Saved entries:
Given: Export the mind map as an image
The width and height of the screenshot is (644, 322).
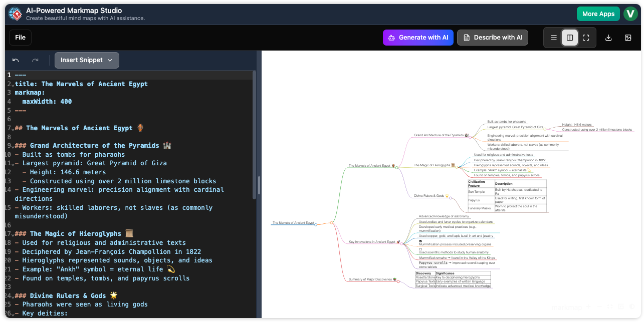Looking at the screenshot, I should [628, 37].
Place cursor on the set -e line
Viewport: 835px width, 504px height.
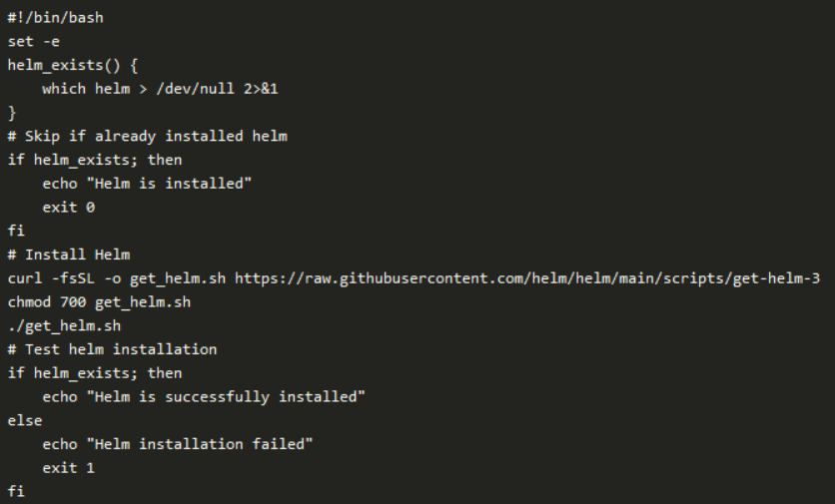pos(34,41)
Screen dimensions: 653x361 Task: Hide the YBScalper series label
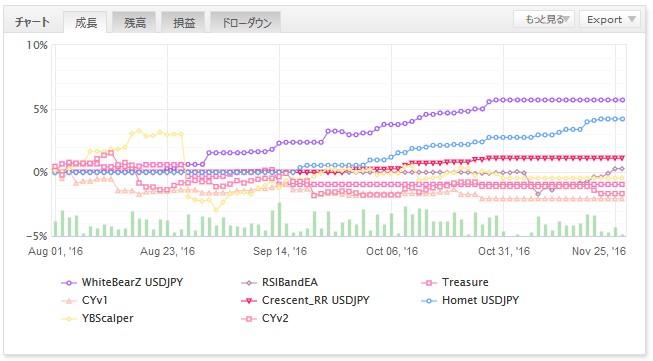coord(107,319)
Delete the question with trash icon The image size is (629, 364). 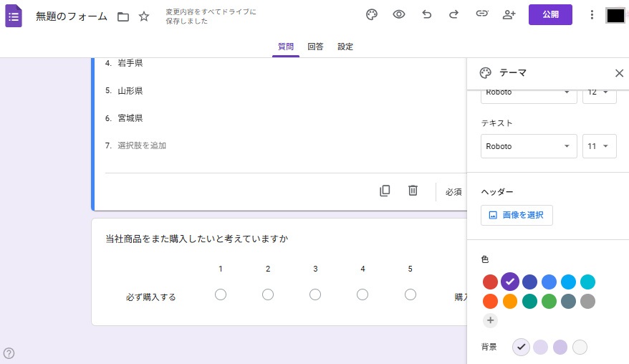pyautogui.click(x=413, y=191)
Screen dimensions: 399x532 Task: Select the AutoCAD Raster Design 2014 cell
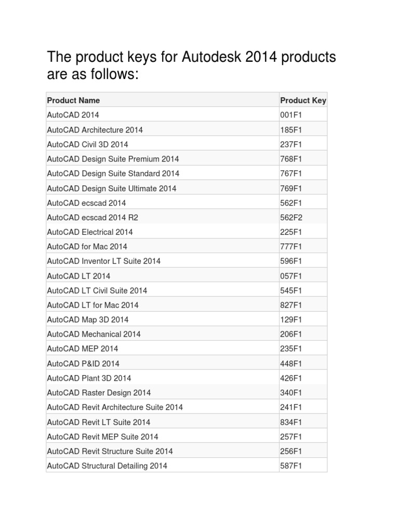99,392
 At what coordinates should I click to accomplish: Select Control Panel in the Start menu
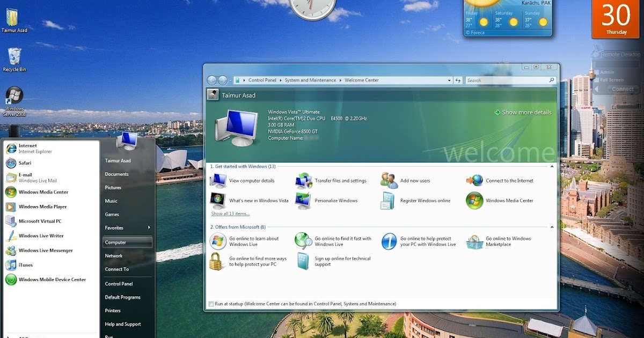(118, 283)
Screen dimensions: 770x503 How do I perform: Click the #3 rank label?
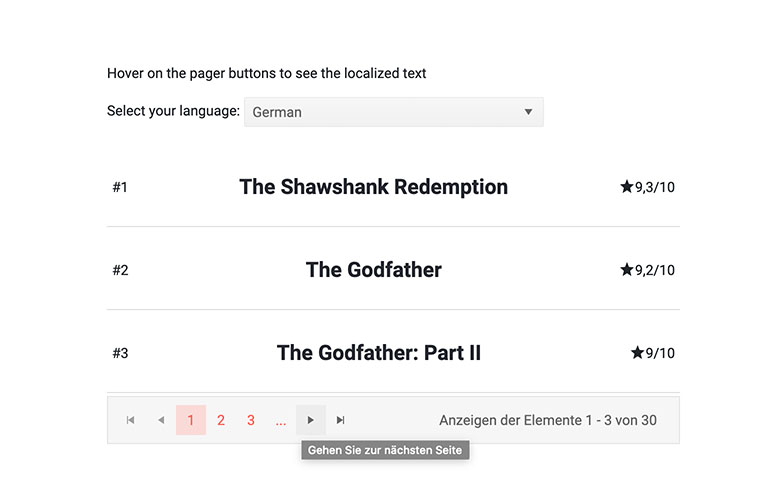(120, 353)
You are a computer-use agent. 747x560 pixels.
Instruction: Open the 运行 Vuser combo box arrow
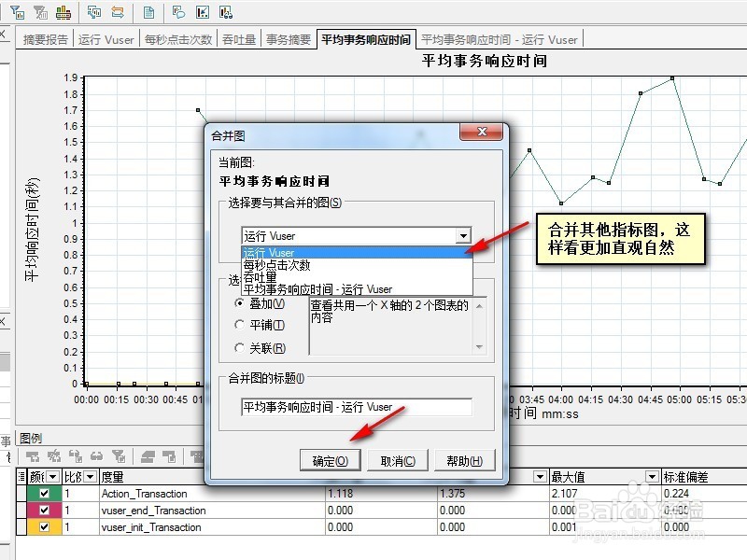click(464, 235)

Problem details –
In the records above, find the line that contains "Screen dimensions: 399x532". Print it and every later line exactly, omitting the pictures.

Reply to the task –
Screen dimensions: 399x532 Task: Select the AutoCAD Raster Design 2014 cell
99,392
 At what coordinates should I click to accomplish: Select Control Panel in the Start menu
(118, 283)
Screen dimensions: 770x503 How do I perform: Click the #3 rank label?
(120, 353)
You are a computer-use agent. 747x560 pixels.
Instruction: Open the 运行 Vuser combo box arrow
click(464, 235)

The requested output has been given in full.